Criação de Aedes aegypti - Foto: cedida pela pesquisadora |
Piriproxifeno e amostras para temperaturas diferentes - Foto: cedida pela pesquisadora |
Mosquitos no experimento de longevidade - Foto: cedida pela pesquisadora |
“Observamos que as asas das fêmeas foram significativamente menores e mais frequentemente assimétricas quando sobreviventes ao larvicida, padrão não observado para os mosquitos machos. A assimetria e o menor tamanho das asas são indicadores de estresse ambiental, o que tem relação com o efeito que o piriproxifeno pode ter causado. Asas menores significam mosquitos menores”, descreve a pesquisadora. “O tamanho do mosquito, especialmente da fêmea, é associado ao volume de sangue que ele pode ingerir, sua longevidade, fertilidade e fecundidade, parâmetros importantes no cenário epidemiológico. Uma fêmea menor pode se alimentar de menor volume de sangue, no entanto ela faz isso com mais frequência, o que pode significar mais pessoas em risco de se contaminarem eventualmente por um vírus, por exemplo.”
De acordo com Lídia Moura, o controle populacional do mosquito possui diversos desafios. “Seu sucesso depende do atendimento adequado aos serviços de saneamento para a população, da cooperação da população junto ao poder público nas ações de destruição dos criadouros, na identificação dos potenciais criadouros, e da própria biologia do mosquito, considerando que se trata de uma espécie altamente adaptada ao ambiente urbano e muito oportunista”, afirma. “Nesse sentido, um dos grandes problemas é o desenvolvimento de populações de mosquitos resistentes aos inseticidas. Desse modo, quanto mais soubermos sobre as influências dos parâmetros ambientais na eficiência dos compostos, mais nos aproximamos de um controle eficiente no ponto de vista do controle químico, quando há aplicação de inseticidas.”

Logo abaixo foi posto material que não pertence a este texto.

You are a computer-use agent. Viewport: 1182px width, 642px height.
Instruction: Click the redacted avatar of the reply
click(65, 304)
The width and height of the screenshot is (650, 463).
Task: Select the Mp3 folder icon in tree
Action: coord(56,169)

“Considerando a complexidade de fatores envolvidos na dinâmica de transmissão, é imprescindível monitorar a suscetibilidade das populações locais de Aedes aegypti aos compostos que serão utilizados. Isso é muito importante a fim de evitar que as populações do mosquito se tornem resistentes aos inseticidas aplicados”, ressalta a pesquisadora. “Incentivar e coordenar programas de monitoramento é fundamental para manter as aplicações dos compostos sempre com alta eficiência para a prevenção do aumento dos mosquitos adultos e consequentemente para a prevenção de epidemias.”
A pesquisa foi orientada pelo professor Juliano José Corbi, do Departamento de Hidráulica e Saneamento da EESC, com financiamento da Coordenadoria de Aperfeiçoamento de Pessoal de Nível Superior (Capes). As populações de Aedes aegypti usadas nos experimentos foram gentilmente doadas pelo laboratório ASR (Analytical and Scientific Research Lab) localizado na cidade de Charqueada (interior de São Paulo). Também colaboram com o estudo os pesquisadores Driélen Conceição e Ivan Bortoli.